Niestety Zalewski przełożył swoją kiepską formę z klubu do kadry. 21-latek pokazał, dlaczego Michniewicz kompletnie nie dawał mu szans po katastrofalnej połowie z Meksykiem. Wszedł po godzinie na boisko, zdążył zanotować kilka strat i dużo nerwowości.

Krystian Bielik 3/10

Dostosował się poziomem do Krychowiaka. Niesamowicie zaangażowany w powrót przy kontrze Francuzów na 0:2. Świeżo wprowadzony wówczas Bielik poczłapał sobie w nasze pole karne, a potem leniwym wzrokiem odprowadził strzał Kyliana Mbappe.

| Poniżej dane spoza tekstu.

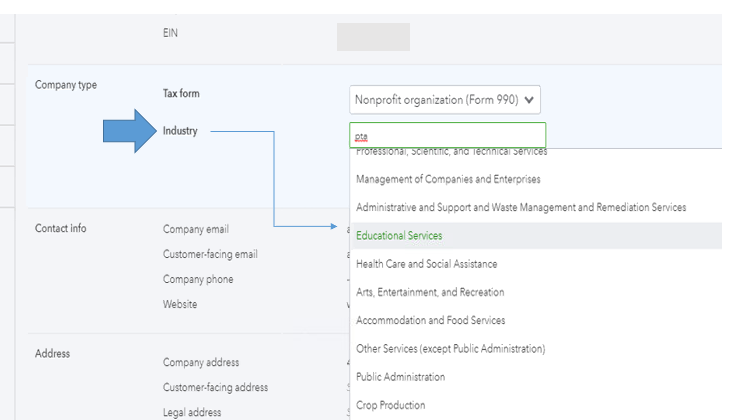Click the Industry search input field
Image resolution: width=743 pixels, height=420 pixels.
tap(447, 135)
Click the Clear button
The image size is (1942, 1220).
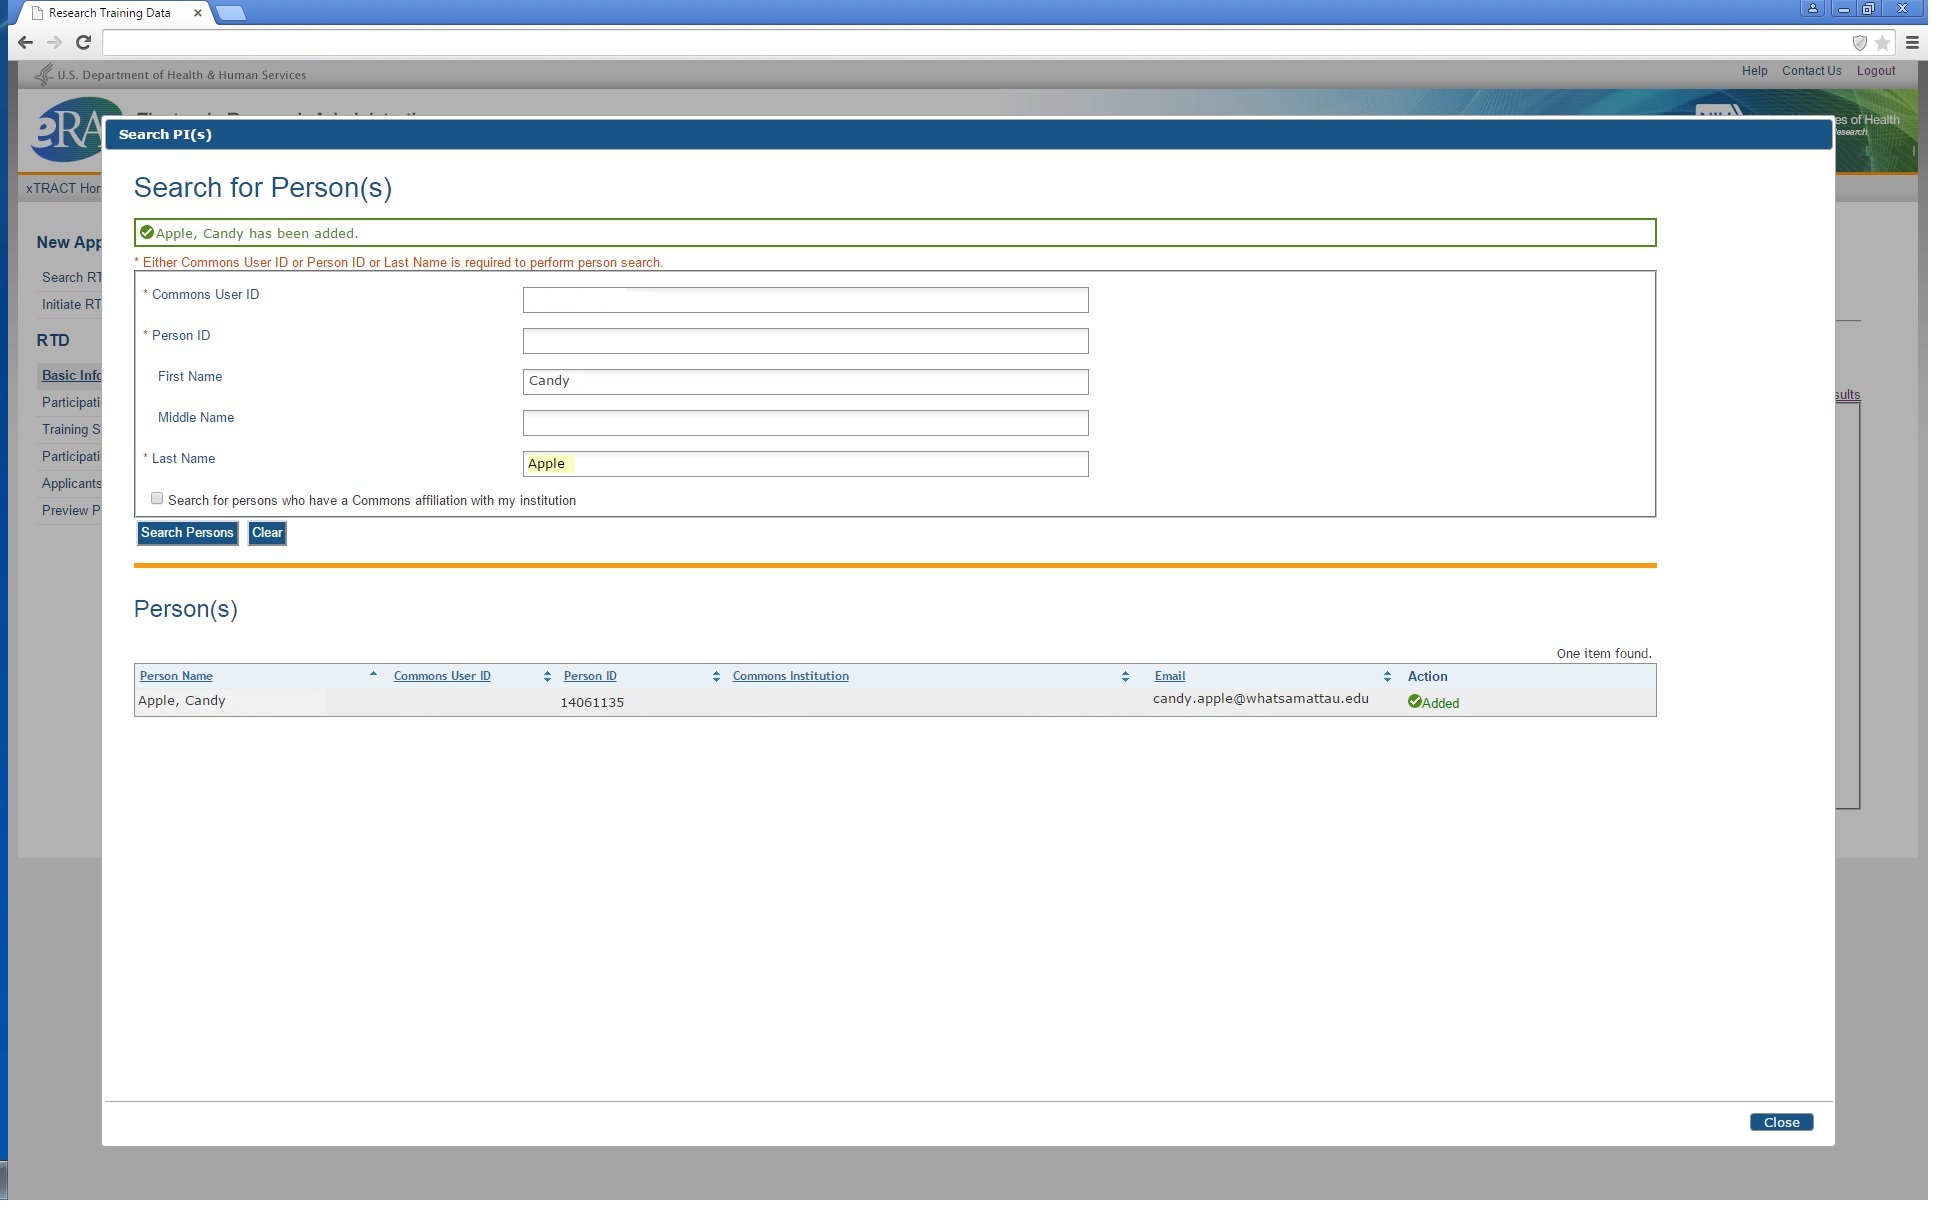pyautogui.click(x=267, y=533)
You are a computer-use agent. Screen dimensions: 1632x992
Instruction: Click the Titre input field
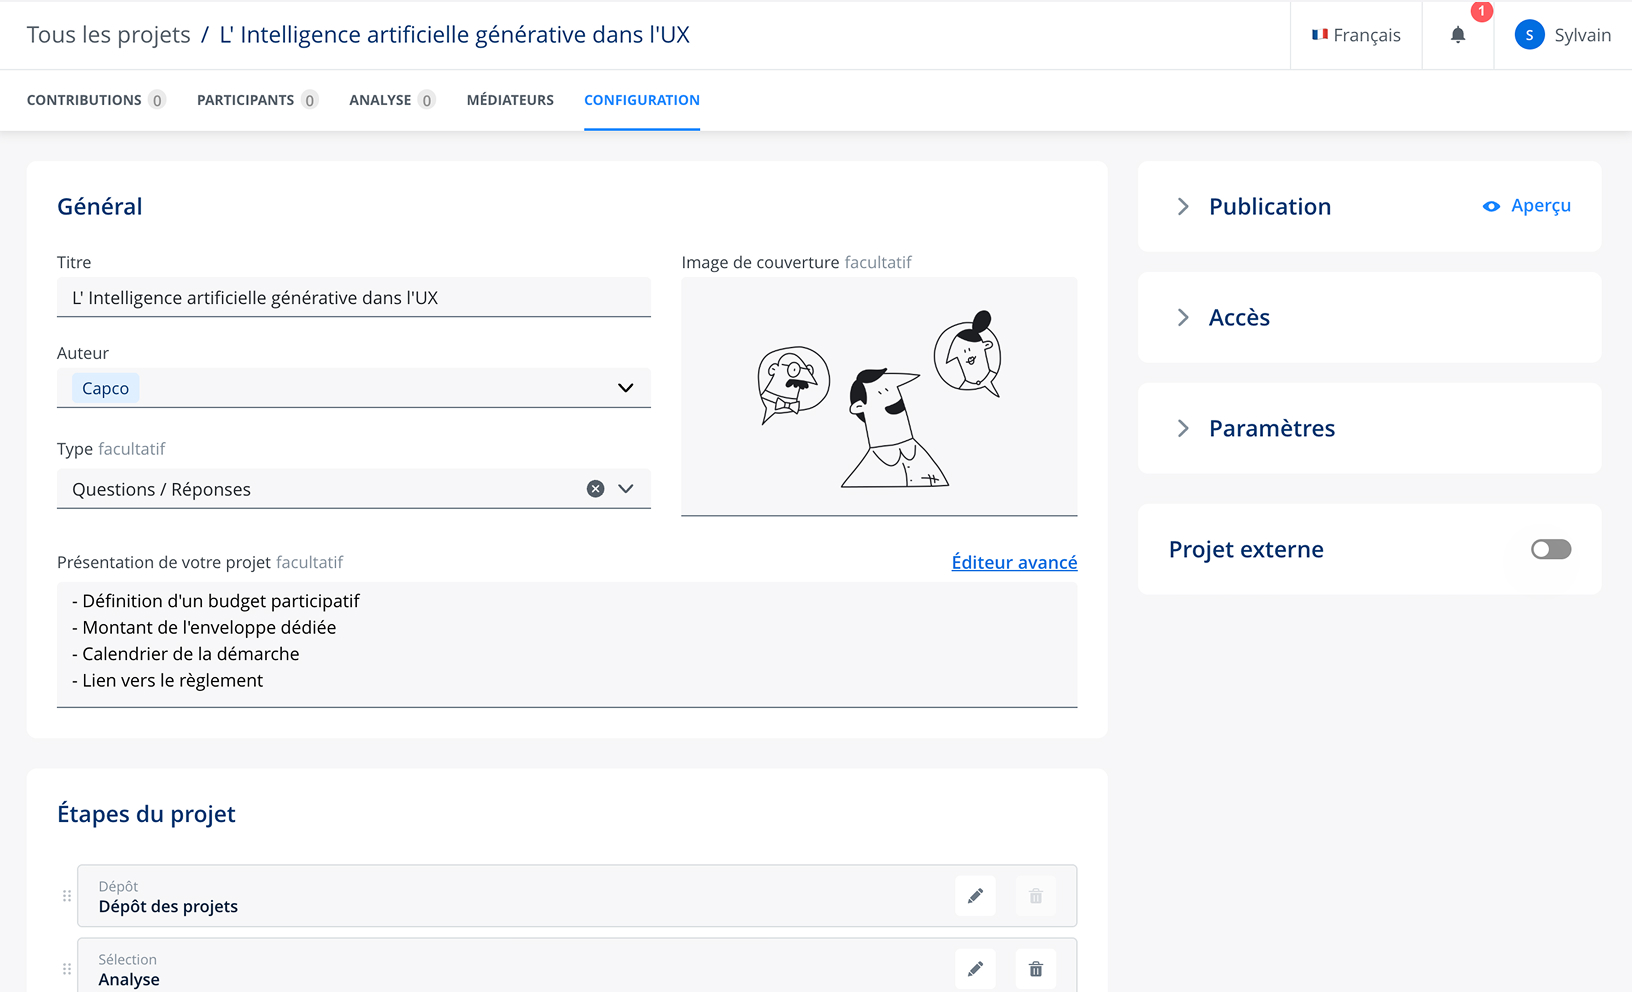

Jan Bednarek – grał za krótko

Kamil Grosicki – grał za krótko

Czesław Michniewicz 4/10

Zaryzykował, wystawiając Sebastiana Szymańskiego kosztem Arkadiusza Milika. Szymański najlepiej nie zagrał, ale wzmocnienie naszej pomocy okazało się być w tym meczu niezłym pomysłem. W pierwszej połowie graliśmy naprawdę dobrze! Jak nie my, ofensywnie, z jajem. Słynnej już lagi nie było zbyt wiele. Niestety przed końcem połowy straciliśmy dosyć przypadkowego gola i plan chyba lekko się wysypał. Zmiany nie wyszły zbyt dobrze.

Konflikt?

Co selekcjoner miał do powiedzenia po meczu w wywiadzie dla TVP Sport?

– Zdawaliśmy sobie sprawę, że będzie to trudny mecz i chcieliśmy zagrać inaczej. W pierwszej połowie były dobre momenty, może nie było ich zbyt wiele, ale mieliśmy kilka sytuacji, które mogły skończyć się bramką. Żałuję okazji Piotrka Zielińskiego i dobitki. To było jeszcze przy 0:0, a później wydarzyło się coś złego, czyli Francja strzeliła pierwszego gol.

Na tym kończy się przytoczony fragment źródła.